23. Çoğunluk görüşünde kanunilik ölçütüne aykırılık tespiti ile yetinilmemiş başvuru konusu müdahaleler meşru amaç ve demokratik toplum düzeninin gerekliliklerine uygunluk ölçütleri yönünden de incelenmiş, kanunilik ölçütüne ilave olarak demokratik toplum düzeninin gerekliliklerine uygunluk ölçütü yönünden ihlal sonucuna varılmıştır. Aşağıda açıklanan nedenlerle çoğunluğun bu yönden vardığı ihlal sonucuna da katılmamaktayız.

Meşru Amaç Yönünden

24. Çoğunluğun meşru amacın varlığına ilişkin sonucuna katılınmakla birlikte meşru amacın sadece başkalarının şöhret veya haklarının korunması olarak belirlenmesi isabetli değildir.
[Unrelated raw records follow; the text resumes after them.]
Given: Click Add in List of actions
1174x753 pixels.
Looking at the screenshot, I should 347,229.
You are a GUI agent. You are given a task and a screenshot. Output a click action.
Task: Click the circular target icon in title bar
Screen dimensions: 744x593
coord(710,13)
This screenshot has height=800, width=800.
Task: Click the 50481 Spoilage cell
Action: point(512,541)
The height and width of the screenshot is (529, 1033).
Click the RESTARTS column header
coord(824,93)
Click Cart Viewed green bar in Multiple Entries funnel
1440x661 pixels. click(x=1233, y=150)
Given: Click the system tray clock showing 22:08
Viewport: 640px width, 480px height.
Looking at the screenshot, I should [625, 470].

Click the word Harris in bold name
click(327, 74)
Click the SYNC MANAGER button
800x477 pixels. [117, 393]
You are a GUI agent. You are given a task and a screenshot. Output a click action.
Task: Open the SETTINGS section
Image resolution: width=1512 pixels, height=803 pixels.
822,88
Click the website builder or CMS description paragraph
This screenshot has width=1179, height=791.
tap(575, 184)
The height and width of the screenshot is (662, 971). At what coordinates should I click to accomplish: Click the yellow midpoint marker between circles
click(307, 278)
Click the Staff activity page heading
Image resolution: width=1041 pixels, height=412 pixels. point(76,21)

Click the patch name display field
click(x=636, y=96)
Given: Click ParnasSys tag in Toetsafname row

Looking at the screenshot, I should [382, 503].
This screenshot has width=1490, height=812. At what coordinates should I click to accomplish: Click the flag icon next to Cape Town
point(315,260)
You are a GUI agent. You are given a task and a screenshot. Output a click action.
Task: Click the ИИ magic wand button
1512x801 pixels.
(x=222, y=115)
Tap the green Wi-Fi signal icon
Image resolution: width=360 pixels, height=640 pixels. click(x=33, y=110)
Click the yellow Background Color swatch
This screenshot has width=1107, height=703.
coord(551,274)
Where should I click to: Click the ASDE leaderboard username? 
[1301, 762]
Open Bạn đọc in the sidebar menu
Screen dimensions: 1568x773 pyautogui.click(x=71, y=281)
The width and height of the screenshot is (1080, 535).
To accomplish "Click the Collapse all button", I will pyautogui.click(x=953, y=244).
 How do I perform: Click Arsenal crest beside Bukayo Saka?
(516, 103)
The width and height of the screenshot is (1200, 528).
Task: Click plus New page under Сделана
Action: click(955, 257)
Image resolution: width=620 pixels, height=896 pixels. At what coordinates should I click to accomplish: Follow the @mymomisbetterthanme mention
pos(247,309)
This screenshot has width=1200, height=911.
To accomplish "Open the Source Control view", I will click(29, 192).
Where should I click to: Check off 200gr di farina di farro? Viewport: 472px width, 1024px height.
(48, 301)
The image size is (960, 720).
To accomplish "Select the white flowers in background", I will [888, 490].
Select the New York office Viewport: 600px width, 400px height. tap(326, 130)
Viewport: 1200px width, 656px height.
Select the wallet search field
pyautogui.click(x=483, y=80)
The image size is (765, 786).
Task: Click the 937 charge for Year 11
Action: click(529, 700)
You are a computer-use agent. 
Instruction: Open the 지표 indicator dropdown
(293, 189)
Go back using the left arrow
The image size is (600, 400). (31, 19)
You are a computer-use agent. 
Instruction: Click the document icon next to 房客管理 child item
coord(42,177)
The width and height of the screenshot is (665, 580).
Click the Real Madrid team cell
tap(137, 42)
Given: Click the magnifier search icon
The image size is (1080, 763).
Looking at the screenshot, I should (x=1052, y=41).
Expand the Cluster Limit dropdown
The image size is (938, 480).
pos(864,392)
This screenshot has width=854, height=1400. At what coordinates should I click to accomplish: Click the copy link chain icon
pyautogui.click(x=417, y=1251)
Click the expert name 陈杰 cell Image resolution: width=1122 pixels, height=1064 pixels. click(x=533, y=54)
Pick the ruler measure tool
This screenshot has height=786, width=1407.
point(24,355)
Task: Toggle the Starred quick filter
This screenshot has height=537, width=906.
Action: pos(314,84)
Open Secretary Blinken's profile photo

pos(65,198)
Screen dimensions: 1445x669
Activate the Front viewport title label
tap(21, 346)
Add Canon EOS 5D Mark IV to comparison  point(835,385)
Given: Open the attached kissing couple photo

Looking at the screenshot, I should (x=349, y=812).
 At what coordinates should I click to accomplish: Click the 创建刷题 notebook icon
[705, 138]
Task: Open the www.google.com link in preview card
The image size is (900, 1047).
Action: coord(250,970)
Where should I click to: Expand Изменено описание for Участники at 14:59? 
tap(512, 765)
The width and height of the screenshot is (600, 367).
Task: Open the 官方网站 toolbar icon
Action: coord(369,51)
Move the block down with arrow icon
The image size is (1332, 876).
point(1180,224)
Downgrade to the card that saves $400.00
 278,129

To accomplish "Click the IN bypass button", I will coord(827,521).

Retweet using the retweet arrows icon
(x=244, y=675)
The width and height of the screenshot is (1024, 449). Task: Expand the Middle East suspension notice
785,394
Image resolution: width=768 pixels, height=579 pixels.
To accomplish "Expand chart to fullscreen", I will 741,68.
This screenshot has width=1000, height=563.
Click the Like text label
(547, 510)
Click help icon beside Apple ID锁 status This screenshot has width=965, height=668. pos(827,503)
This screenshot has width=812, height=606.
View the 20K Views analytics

Örneğin 2020/37547 numaralı başvuruda "Hükümet Vatandaşına Şehit Olmayı Vadeder Mi" başlıklı bir yazı nedeniyle uygulanan resmî ilan ve reklam kesme yaptırımının meşru amacının başkalarının şöhret veya haklarının korunması değil milli güvenlik olduğu anlaşılmaktadır.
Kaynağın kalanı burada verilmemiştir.